By itself, rewarding the exploitation of a bottleneck is a Good Idea. One good sense of efficiency is a system without bottlenecks. In first-order economics, rewarding the exploitation of a bottleneck widens it, either by throwing more labor at it or by discovering technological alternatives. It's a good negative feedback loop. It even makes sense to base a certain degree of privilege on bottlenecks: We want people who are good at finding and widening bottlenecks to have a privileged position to find and widen more bottlenecks.
However, human beings are capable of thinking about economics in more than just first-order terms. A clever human being, knowing that a free market rewards exploiting a bottleneck, will seek to find (or create) a bottleneck that can be exploited without widening it, a self-perpetuating bottleneck.

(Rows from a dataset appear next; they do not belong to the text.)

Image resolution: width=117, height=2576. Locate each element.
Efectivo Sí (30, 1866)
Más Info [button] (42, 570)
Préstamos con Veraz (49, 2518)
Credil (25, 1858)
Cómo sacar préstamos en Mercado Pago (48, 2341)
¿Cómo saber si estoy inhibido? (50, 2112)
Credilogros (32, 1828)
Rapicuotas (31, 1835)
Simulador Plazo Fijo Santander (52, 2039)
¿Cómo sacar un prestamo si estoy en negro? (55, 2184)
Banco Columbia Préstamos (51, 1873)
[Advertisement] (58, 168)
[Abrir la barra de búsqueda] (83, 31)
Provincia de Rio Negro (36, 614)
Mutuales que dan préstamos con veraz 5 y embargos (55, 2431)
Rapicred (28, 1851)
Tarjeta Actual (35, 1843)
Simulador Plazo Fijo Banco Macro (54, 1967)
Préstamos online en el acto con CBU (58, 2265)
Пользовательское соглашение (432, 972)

And that's precisely what Capitalism is. There's an inherent bottleneck in almost all human activity, the start-up costs: equipment, training and the like. Otherwise known as capital. If an individual can make capital a bottleneck, then because he faces less competition, control of the capital allows him raise the price of a commodity to the inherent value (thus capturing the excess value). He is no longer forced to decrease the price to the true (or opportunity-adjusted) cost (thus distributing the excess value to the consumer). Which gives that individual more capital, thus concentrating the ownership of capital and narrowing the bottleneck, establishing a (bad) positive feedback loop.

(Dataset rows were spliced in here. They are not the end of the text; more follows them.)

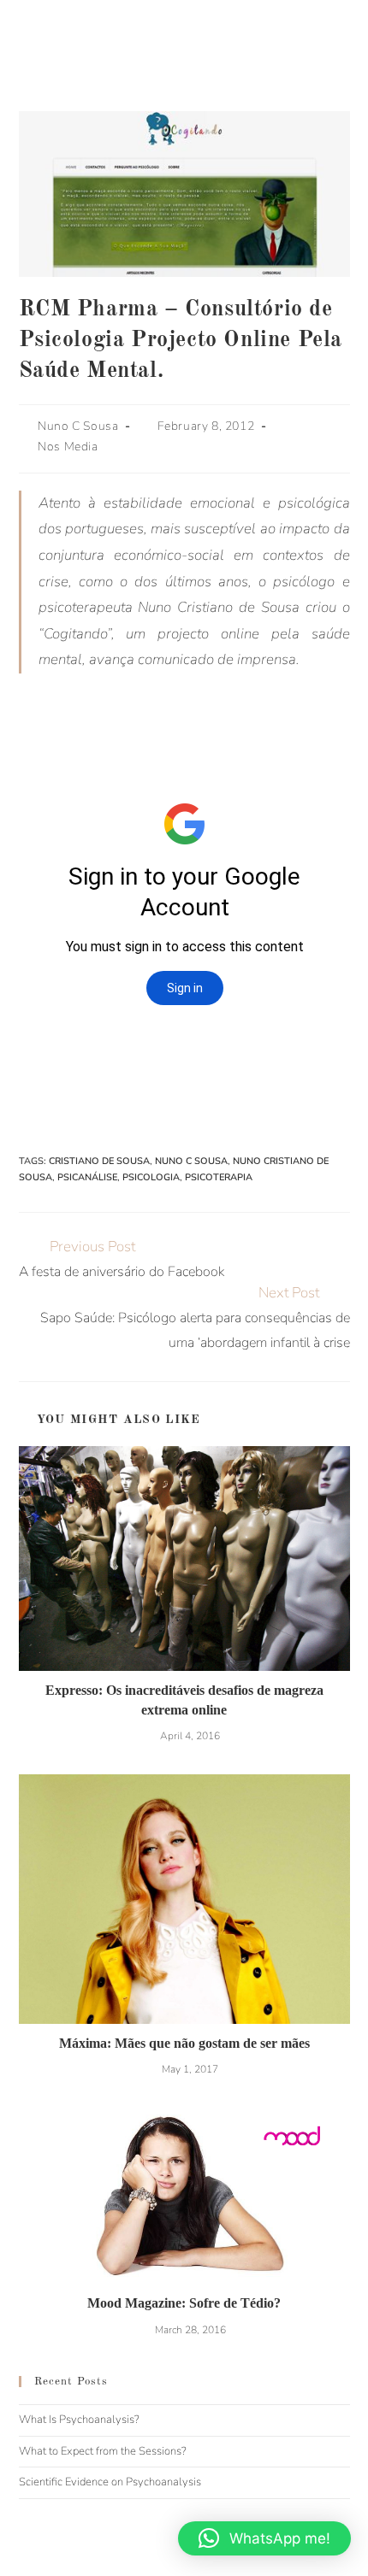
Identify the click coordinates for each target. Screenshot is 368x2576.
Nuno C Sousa (78, 426)
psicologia (151, 1177)
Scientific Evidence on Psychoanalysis (110, 2482)
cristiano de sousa (99, 1161)
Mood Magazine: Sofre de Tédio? (184, 2303)
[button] (264, 2538)
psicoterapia (218, 1177)
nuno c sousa (191, 1161)
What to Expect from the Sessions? (103, 2451)
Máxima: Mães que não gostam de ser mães (184, 2043)
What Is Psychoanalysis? (79, 2419)
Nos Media (68, 446)
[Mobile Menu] (363, 34)
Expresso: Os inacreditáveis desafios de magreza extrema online (184, 1699)
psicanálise (87, 1177)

The above is just a restatement of Marx' brilliant critique of Capitalism1. Marx himself, writing in the 19th century, can be forgiven for stopping there. But that's not the end of the story. Capitalism has not gone completely off the rails... at least not yet. There's still a (good) negative feedback loop in Capitalism2.
The capitalist2, to be effective, has to be use his capital to produce commodities. In order to charge a higher price for a commodity, people have to be able to pay that price. So some of the excess value has to be distributed to some of the general population so they can pay that higher price. Capital cannot simply accumulate excess value; it has to permit some of that excess value to move back to the population so that the capital itself has value. Thus we have a partial, second-order negative feedback loop in Capitalism2.

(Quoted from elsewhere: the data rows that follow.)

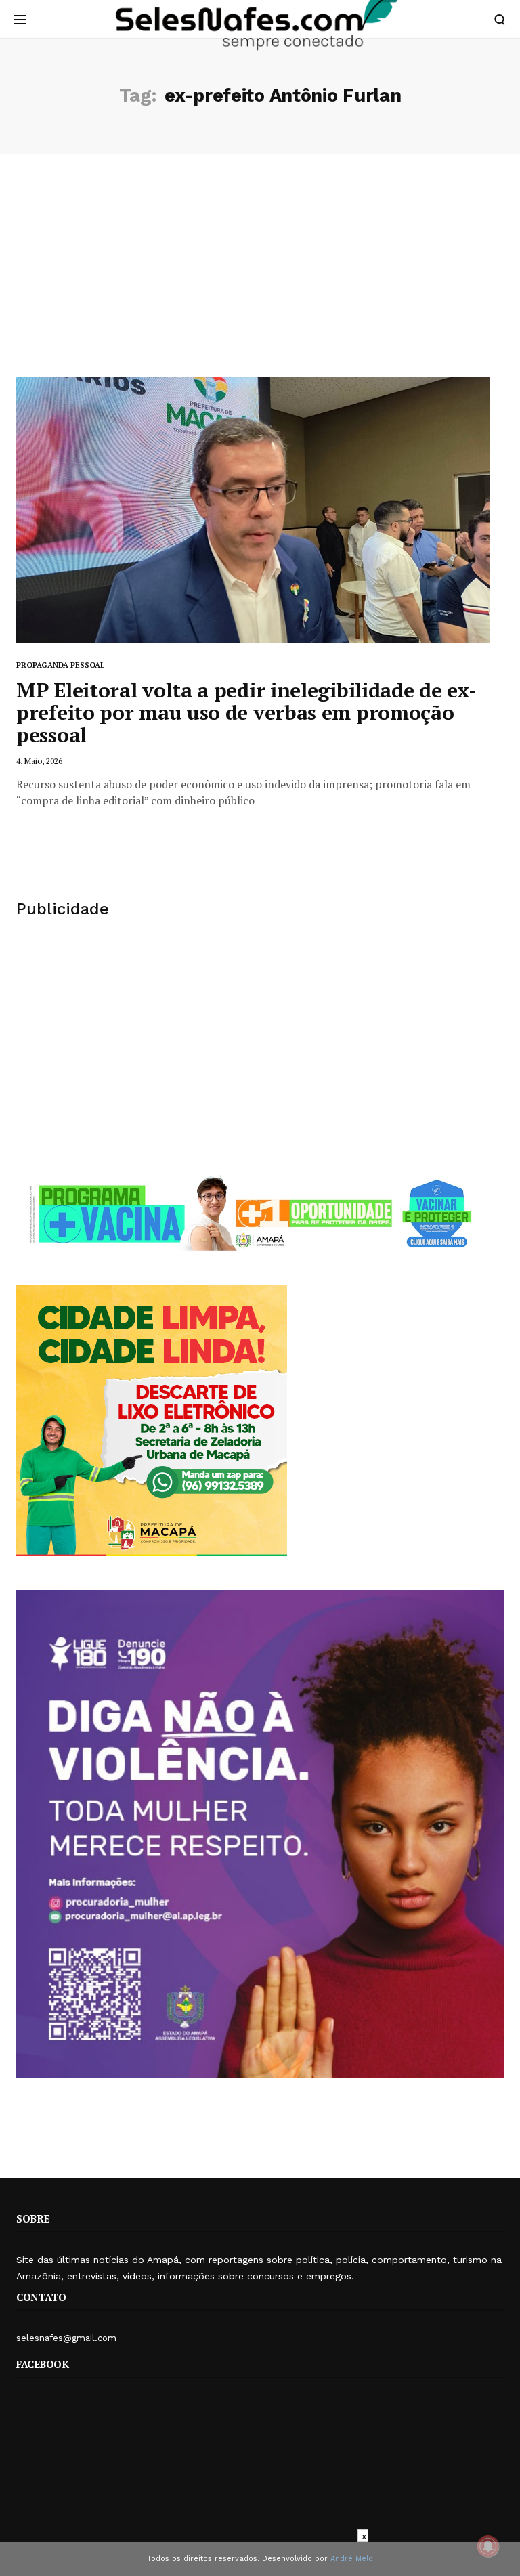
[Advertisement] (260, 275)
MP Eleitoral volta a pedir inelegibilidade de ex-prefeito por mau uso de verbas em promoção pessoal (246, 712)
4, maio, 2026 (39, 761)
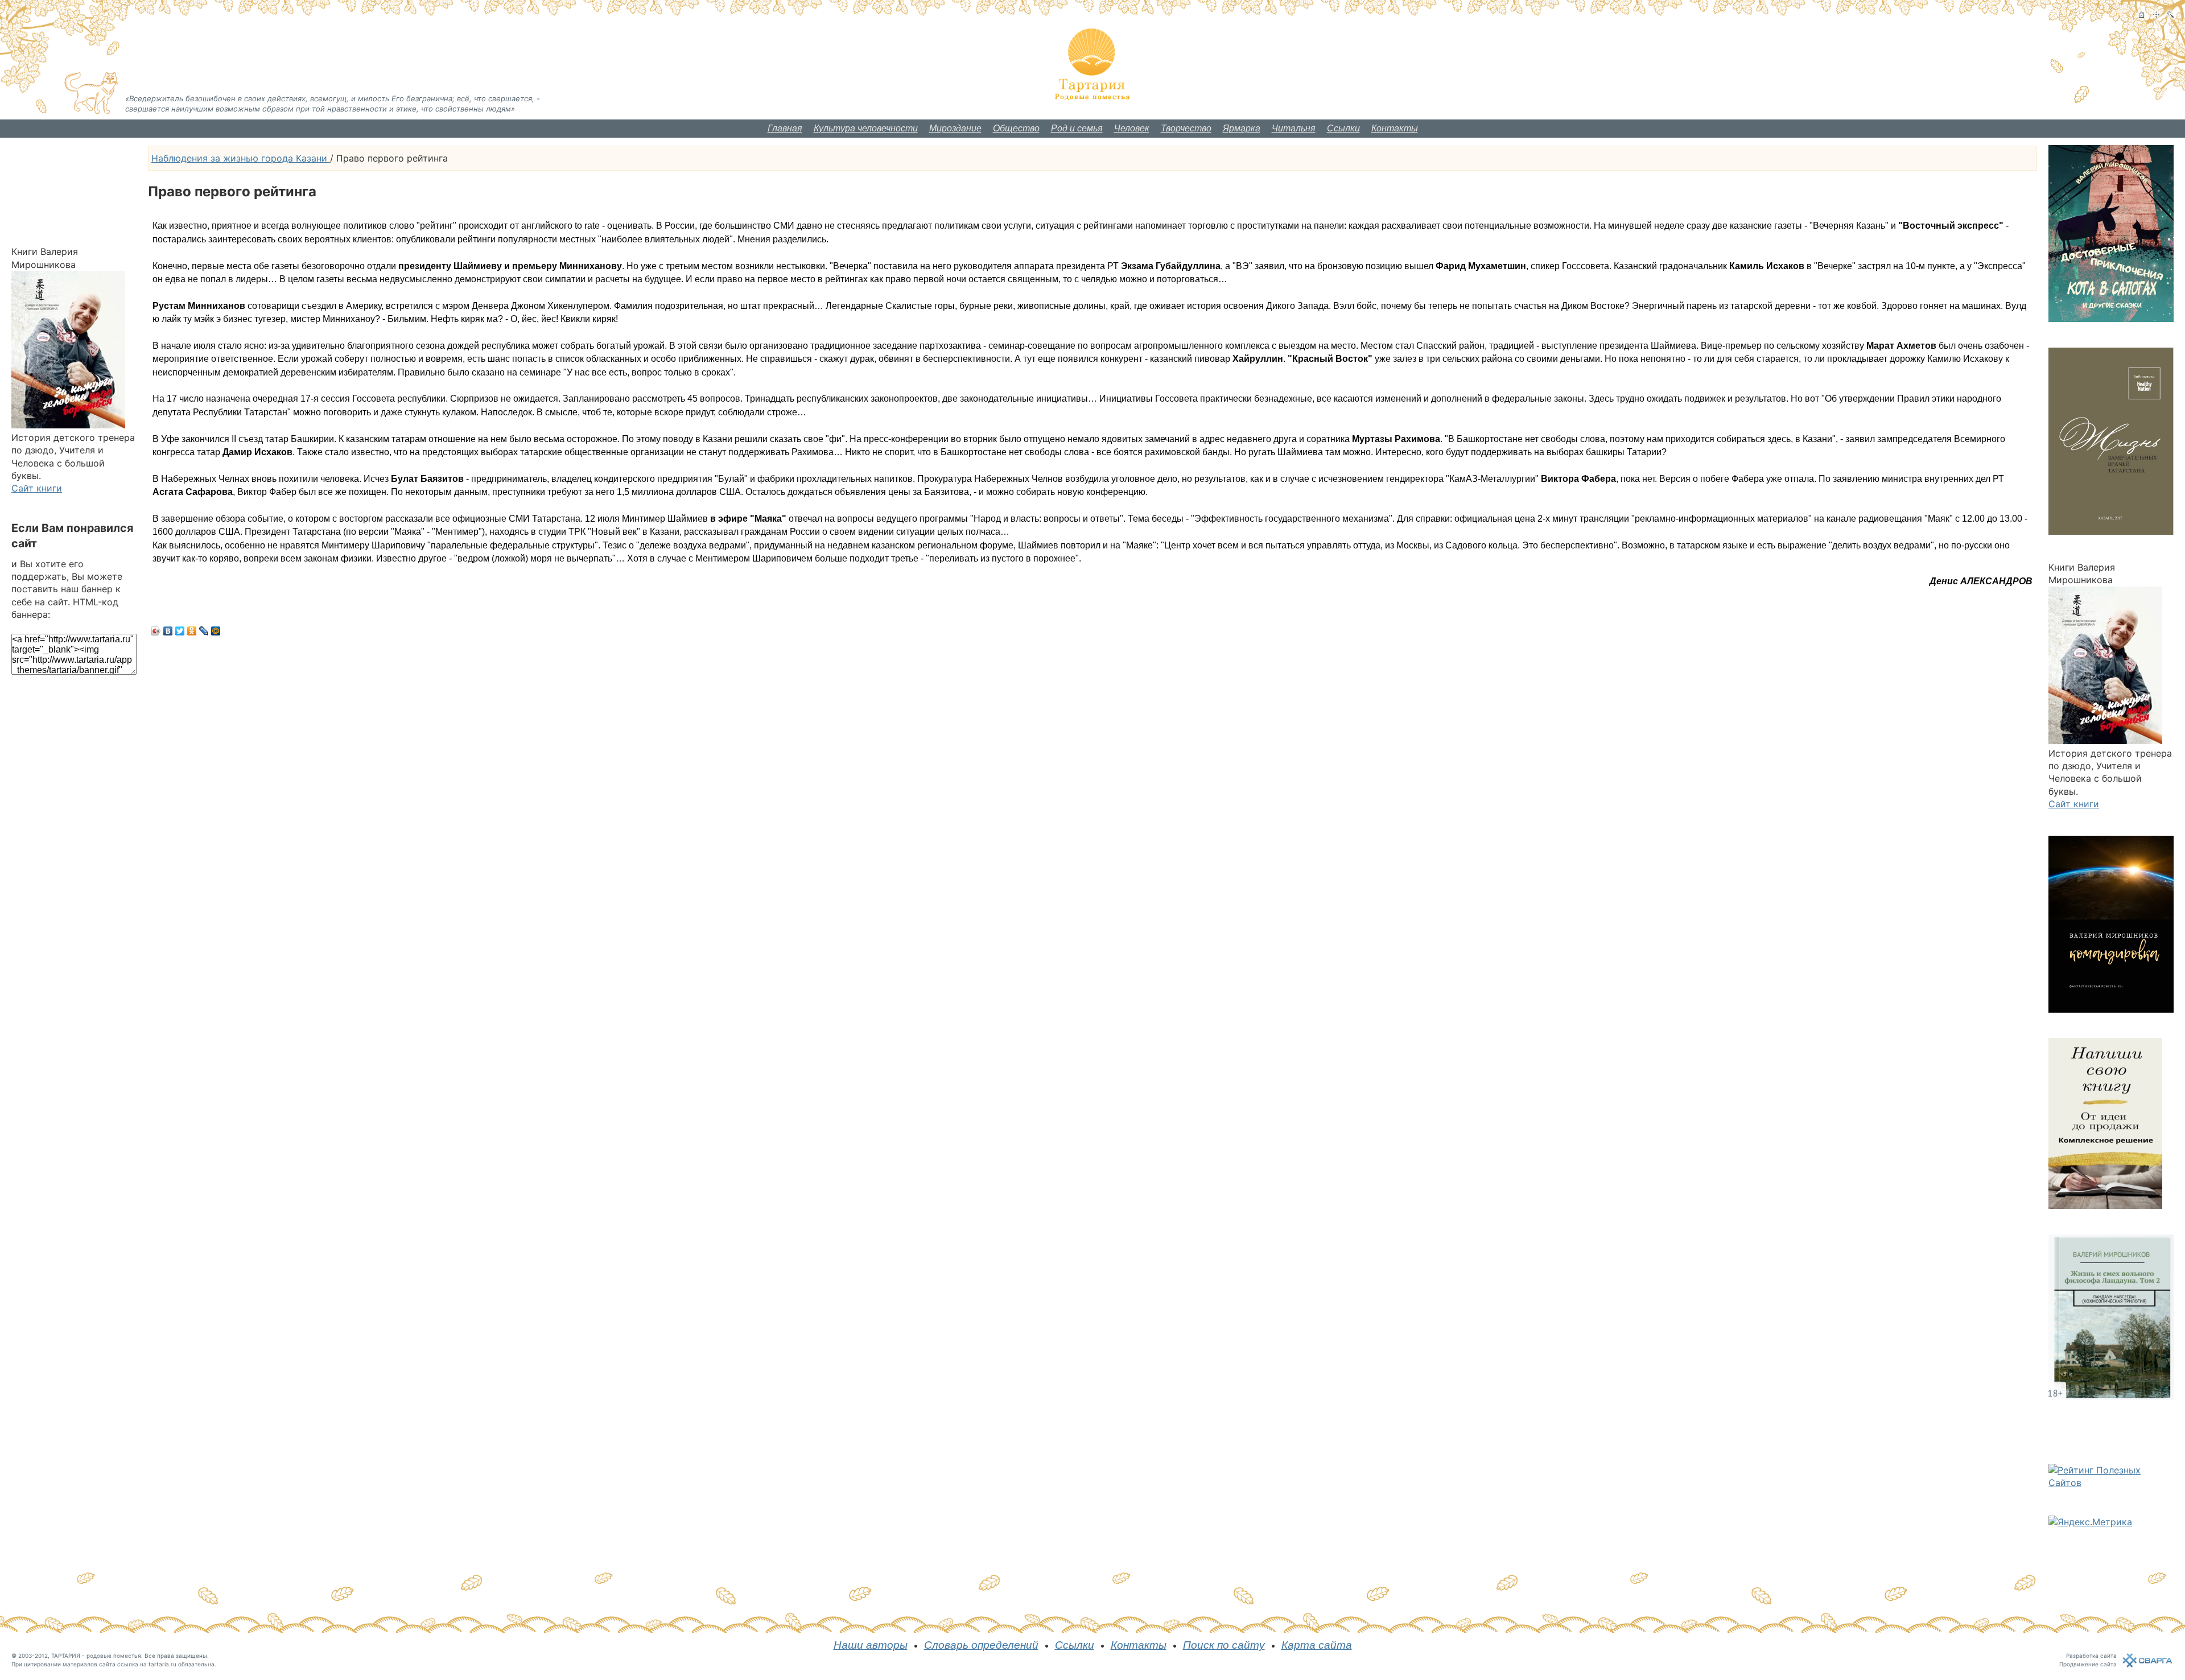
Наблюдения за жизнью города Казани (240, 158)
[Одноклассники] (192, 631)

But there's still a big problem with Capitalism2... at least from the Capitalist's perspective. If we have to distribute some excess wealth to some of the general population to give value to capital, some of those people will perversely and immorally accumulate the excess value and create their own capital, instead of using it to pay for more commodities. The individual capitalist thus faces more competition, which forces him to distribute more of the excess value to more of the population, until he's barely being paid for anything more than the time he has to actually work, i.e. his own labor.
The really clever Capitalist will employ third-order reasoning. He's found and exploited a first-order bottleneck (he's made a better widget), and he's used the partial second-order positive feedback loop to accumulate more capital. Now he's faced with the immoral and ridiculous demand that he be altruistic, that he distribute some of the excess value he's honestly accumulated by the sweat of his brow to people who by definition haven't earned it, because they themselves did not find and exploit a bottleneck. This demand really is intolerable.
The really clever Capitalist will use third-order reasoning to shut the door behind him, to make absolutely sure that he does not face competition from the general population. Instead of using his capital to create more value, he has both the incentive and power to use his capital to create less value. Indeed, the successful Capitalist has every reason to undermine Capitalism2, and no inherent reason not to do so.
Marx glimpsed this analysis — it's the fundamental contradiction of Capitalism — but he failed to nail it. There's nothing particularly magical about capital as a bottleneck: any self-perpetuating bottleneck will have the same effect, and any self-perpetuating bottleneck which purports to widen bottlenecks will suffer from the same contradiction.
As an exercise for the reader, look for self-perpetuating bottlenecks in history and modern societies. They're all over the place. For example, the self-perpetuating bottleneck of feudalism is ownership of land.